[What to produce]:
After locating the line that contains "Instruction: Collapse the" in the records below, write out exactly that line and each line after it through the one that contains "Task: Open the Properties help link", and nothing else.

[Information]:
____

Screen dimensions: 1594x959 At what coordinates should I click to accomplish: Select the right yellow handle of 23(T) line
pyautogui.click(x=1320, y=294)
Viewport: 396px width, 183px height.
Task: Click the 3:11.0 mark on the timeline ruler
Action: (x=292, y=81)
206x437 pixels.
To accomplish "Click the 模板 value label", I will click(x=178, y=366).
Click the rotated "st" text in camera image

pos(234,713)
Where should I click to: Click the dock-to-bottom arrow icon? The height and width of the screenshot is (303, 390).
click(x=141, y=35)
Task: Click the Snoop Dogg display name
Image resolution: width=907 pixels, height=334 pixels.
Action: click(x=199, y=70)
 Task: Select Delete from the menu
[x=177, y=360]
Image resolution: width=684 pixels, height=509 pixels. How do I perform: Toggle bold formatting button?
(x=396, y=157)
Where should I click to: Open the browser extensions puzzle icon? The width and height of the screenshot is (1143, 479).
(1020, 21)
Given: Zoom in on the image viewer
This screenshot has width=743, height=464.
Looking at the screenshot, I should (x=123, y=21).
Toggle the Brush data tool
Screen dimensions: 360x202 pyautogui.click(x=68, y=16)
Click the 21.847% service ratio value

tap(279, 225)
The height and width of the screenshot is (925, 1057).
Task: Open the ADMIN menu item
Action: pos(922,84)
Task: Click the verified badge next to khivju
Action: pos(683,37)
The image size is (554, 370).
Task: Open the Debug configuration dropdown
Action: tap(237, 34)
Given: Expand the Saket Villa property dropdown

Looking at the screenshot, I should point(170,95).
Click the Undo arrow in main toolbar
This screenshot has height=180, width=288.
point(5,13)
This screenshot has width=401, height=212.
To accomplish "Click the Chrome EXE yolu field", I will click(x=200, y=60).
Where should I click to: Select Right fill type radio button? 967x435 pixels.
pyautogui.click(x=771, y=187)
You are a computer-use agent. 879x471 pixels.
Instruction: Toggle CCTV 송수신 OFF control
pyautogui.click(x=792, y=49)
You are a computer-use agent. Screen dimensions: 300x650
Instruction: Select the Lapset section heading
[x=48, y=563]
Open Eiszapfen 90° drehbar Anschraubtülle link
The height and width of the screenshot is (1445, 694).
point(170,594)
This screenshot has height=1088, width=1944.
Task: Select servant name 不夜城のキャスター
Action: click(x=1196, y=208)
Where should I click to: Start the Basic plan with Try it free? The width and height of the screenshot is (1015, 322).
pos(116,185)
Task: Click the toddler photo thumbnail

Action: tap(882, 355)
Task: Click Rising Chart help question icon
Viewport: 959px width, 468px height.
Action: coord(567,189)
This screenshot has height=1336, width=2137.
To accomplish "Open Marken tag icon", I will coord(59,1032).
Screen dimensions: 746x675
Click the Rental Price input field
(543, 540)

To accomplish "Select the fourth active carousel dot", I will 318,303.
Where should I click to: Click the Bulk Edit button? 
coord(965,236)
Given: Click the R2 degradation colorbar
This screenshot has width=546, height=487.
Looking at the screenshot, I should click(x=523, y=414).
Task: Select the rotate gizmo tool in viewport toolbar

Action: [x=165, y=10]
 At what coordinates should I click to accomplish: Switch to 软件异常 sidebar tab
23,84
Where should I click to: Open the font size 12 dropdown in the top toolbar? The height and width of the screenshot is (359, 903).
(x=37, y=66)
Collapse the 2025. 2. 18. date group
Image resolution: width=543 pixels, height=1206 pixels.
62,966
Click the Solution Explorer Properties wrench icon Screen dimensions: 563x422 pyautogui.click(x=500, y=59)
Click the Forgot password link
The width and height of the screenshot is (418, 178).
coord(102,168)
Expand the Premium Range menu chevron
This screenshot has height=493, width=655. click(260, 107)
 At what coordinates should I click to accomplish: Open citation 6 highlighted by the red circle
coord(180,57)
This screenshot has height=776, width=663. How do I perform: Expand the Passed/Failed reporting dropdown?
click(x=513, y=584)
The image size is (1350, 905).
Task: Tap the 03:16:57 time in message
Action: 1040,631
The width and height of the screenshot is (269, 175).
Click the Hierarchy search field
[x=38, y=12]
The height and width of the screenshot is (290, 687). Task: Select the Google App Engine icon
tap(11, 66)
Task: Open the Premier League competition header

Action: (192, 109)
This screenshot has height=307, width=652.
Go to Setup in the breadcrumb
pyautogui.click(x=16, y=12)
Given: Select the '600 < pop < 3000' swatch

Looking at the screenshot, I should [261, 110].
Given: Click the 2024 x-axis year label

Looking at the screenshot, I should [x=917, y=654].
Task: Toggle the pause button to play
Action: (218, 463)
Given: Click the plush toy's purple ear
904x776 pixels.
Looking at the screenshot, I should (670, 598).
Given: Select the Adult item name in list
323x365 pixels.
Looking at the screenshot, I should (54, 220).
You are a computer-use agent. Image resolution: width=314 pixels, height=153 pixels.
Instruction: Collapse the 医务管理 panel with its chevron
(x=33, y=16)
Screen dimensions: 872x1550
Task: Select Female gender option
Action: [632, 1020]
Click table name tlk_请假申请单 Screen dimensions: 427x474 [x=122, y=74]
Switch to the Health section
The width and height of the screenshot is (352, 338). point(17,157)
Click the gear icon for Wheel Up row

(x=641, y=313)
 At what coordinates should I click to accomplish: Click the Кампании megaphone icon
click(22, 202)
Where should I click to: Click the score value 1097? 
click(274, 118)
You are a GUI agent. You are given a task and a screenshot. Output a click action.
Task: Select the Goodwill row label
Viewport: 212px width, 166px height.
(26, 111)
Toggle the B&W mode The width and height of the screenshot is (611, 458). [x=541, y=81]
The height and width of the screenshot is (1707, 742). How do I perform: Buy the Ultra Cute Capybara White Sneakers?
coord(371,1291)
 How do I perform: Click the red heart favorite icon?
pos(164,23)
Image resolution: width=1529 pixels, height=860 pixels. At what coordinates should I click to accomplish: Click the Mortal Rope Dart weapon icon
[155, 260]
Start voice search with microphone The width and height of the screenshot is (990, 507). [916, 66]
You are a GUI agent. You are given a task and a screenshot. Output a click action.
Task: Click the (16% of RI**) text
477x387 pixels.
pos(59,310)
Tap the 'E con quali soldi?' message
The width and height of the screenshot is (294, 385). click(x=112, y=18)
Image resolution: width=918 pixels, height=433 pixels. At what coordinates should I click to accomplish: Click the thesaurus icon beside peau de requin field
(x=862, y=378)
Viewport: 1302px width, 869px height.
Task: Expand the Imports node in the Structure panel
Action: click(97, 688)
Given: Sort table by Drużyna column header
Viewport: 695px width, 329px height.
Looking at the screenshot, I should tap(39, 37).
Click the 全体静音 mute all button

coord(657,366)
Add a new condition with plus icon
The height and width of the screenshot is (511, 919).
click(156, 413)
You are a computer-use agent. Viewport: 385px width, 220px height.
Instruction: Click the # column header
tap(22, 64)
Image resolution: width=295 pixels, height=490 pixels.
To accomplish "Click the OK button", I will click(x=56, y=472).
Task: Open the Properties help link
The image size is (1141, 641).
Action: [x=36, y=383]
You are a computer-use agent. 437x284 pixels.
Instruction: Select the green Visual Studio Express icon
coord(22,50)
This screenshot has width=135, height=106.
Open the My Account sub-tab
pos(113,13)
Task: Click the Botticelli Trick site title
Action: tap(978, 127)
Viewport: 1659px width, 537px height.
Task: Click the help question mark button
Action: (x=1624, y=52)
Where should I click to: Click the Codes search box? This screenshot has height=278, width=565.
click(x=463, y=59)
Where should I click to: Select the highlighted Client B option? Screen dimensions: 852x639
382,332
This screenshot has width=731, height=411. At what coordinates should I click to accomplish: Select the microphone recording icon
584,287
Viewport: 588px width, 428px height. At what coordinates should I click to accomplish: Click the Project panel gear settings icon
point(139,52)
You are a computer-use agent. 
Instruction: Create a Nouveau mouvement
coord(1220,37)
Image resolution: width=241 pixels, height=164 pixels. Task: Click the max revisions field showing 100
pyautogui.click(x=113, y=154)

____

[Answer space]:
Instruction: Collapse the 医务管理 panel with its chevron
(x=33, y=16)
Screen dimensions: 872x1550
Task: Select Female gender option
Action: [632, 1020]
Click table name tlk_请假申请单 Screen dimensions: 427x474 [x=122, y=74]
Switch to the Health section
The width and height of the screenshot is (352, 338). point(17,157)
Click the gear icon for Wheel Up row

(x=641, y=313)
 At what coordinates should I click to accomplish: Click the Кампании megaphone icon
click(22, 202)
Where should I click to: Click the score value 1097? 
click(274, 118)
You are a GUI agent. You are given a task and a screenshot. Output a click action.
Task: Select the Goodwill row label
Viewport: 212px width, 166px height.
(26, 111)
Toggle the B&W mode The width and height of the screenshot is (611, 458). [x=541, y=81]
The height and width of the screenshot is (1707, 742). How do I perform: Buy the Ultra Cute Capybara White Sneakers?
coord(371,1291)
 How do I perform: Click the red heart favorite icon?
pos(164,23)
Image resolution: width=1529 pixels, height=860 pixels. At what coordinates should I click to accomplish: Click the Mortal Rope Dart weapon icon
[155, 260]
Start voice search with microphone The width and height of the screenshot is (990, 507). [916, 66]
You are a GUI agent. You are given a task and a screenshot. Output a click action.
Task: Click the (16% of RI**) text
477x387 pixels.
pos(59,310)
Tap the 'E con quali soldi?' message
The width and height of the screenshot is (294, 385). click(x=112, y=18)
Image resolution: width=918 pixels, height=433 pixels. At what coordinates should I click to accomplish: Click the thesaurus icon beside peau de requin field
(x=862, y=378)
Viewport: 1302px width, 869px height.
Task: Expand the Imports node in the Structure panel
Action: click(97, 688)
Given: Sort table by Drużyna column header
Viewport: 695px width, 329px height.
Looking at the screenshot, I should tap(39, 37).
Click the 全体静音 mute all button

coord(657,366)
Add a new condition with plus icon
The height and width of the screenshot is (511, 919).
click(156, 413)
You are a computer-use agent. Viewport: 385px width, 220px height.
Instruction: Click the # column header
tap(22, 64)
Image resolution: width=295 pixels, height=490 pixels.
To accomplish "Click the OK button", I will click(x=56, y=472).
Task: Open the Properties help link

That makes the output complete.